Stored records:
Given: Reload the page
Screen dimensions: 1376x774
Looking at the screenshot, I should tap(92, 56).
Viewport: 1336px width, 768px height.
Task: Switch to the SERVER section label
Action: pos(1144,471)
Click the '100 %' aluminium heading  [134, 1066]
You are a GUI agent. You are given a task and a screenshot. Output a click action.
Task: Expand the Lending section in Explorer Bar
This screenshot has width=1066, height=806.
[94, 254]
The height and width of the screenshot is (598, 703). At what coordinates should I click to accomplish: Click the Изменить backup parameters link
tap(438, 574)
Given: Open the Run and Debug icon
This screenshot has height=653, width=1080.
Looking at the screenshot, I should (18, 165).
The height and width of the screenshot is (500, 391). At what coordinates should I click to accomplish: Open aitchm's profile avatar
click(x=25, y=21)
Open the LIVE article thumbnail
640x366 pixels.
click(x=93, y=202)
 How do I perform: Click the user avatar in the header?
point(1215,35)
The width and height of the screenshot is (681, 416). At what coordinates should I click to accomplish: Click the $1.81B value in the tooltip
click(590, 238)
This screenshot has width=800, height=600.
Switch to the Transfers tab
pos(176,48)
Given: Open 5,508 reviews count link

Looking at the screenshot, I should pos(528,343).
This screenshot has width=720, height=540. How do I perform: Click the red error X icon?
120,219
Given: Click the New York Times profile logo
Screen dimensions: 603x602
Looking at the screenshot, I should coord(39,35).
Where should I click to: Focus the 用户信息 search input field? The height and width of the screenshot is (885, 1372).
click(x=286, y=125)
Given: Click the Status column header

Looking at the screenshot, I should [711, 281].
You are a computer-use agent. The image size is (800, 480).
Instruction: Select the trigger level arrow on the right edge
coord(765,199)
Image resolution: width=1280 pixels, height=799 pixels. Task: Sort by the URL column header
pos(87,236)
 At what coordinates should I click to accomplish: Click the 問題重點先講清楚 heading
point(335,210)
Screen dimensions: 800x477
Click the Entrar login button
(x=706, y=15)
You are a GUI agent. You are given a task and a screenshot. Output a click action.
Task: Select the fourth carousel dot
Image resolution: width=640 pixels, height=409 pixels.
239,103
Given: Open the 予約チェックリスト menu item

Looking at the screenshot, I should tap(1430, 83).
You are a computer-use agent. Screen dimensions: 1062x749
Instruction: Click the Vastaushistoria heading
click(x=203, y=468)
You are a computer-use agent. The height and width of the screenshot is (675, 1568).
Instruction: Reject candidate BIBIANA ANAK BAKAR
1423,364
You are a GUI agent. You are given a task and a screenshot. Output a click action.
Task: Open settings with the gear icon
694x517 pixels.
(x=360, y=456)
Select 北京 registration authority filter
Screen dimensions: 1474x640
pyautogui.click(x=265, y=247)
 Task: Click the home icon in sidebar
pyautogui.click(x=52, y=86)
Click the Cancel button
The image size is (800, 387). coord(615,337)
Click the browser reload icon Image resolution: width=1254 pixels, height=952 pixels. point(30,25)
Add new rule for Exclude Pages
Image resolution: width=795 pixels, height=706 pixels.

## Exercise description
Down to the last line, restate the records exactly.

## Answer section
Given: Reload the page
Screen dimensions: 1376x774
Looking at the screenshot, I should tap(92, 56).
Viewport: 1336px width, 768px height.
Task: Switch to the SERVER section label
Action: pos(1144,471)
Click the '100 %' aluminium heading  [134, 1066]
You are a GUI agent. You are given a task and a screenshot. Output a click action.
Task: Expand the Lending section in Explorer Bar
This screenshot has width=1066, height=806.
[94, 254]
The height and width of the screenshot is (598, 703). At what coordinates should I click to accomplish: Click the Изменить backup parameters link
tap(438, 574)
Given: Open the Run and Debug icon
This screenshot has height=653, width=1080.
Looking at the screenshot, I should (18, 165).
The height and width of the screenshot is (500, 391). At what coordinates should I click to accomplish: Open aitchm's profile avatar
click(x=25, y=21)
Open the LIVE article thumbnail
640x366 pixels.
click(x=93, y=202)
 How do I perform: Click the user avatar in the header?
point(1215,35)
The width and height of the screenshot is (681, 416). At what coordinates should I click to accomplish: Click the $1.81B value in the tooltip
click(590, 238)
This screenshot has width=800, height=600.
Switch to the Transfers tab
pos(176,48)
Given: Open 5,508 reviews count link

Looking at the screenshot, I should pos(528,343).
This screenshot has width=720, height=540. How do I perform: Click the red error X icon?
120,219
Given: Click the New York Times profile logo
Screen dimensions: 603x602
Looking at the screenshot, I should coord(39,35).
Where should I click to: Focus the 用户信息 search input field? The height and width of the screenshot is (885, 1372).
click(x=286, y=125)
Given: Click the Status column header

Looking at the screenshot, I should [711, 281].
You are a computer-use agent. The image size is (800, 480).
Instruction: Select the trigger level arrow on the right edge
coord(765,199)
Image resolution: width=1280 pixels, height=799 pixels. Task: Sort by the URL column header
pos(87,236)
 At what coordinates should I click to accomplish: Click the 問題重點先講清楚 heading
point(335,210)
Screen dimensions: 800x477
Click the Entrar login button
(x=706, y=15)
You are a GUI agent. You are given a task and a screenshot. Output a click action.
Task: Select the fourth carousel dot
Image resolution: width=640 pixels, height=409 pixels.
239,103
Given: Open the 予約チェックリスト menu item

Looking at the screenshot, I should tap(1430, 83).
You are a computer-use agent. Screen dimensions: 1062x749
Instruction: Click the Vastaushistoria heading
click(x=203, y=468)
You are a computer-use agent. The height and width of the screenshot is (675, 1568).
Instruction: Reject candidate BIBIANA ANAK BAKAR
1423,364
You are a GUI agent. You are given a task and a screenshot. Output a click action.
Task: Open settings with the gear icon
694x517 pixels.
(x=360, y=456)
Select 北京 registration authority filter
Screen dimensions: 1474x640
pyautogui.click(x=265, y=247)
 Task: Click the home icon in sidebar
pyautogui.click(x=52, y=86)
Click the Cancel button
The image size is (800, 387). coord(615,337)
Click the browser reload icon Image resolution: width=1254 pixels, height=952 pixels. point(30,25)
Add new rule for Exclude Pages
Image resolution: width=795 pixels, height=706 pixels.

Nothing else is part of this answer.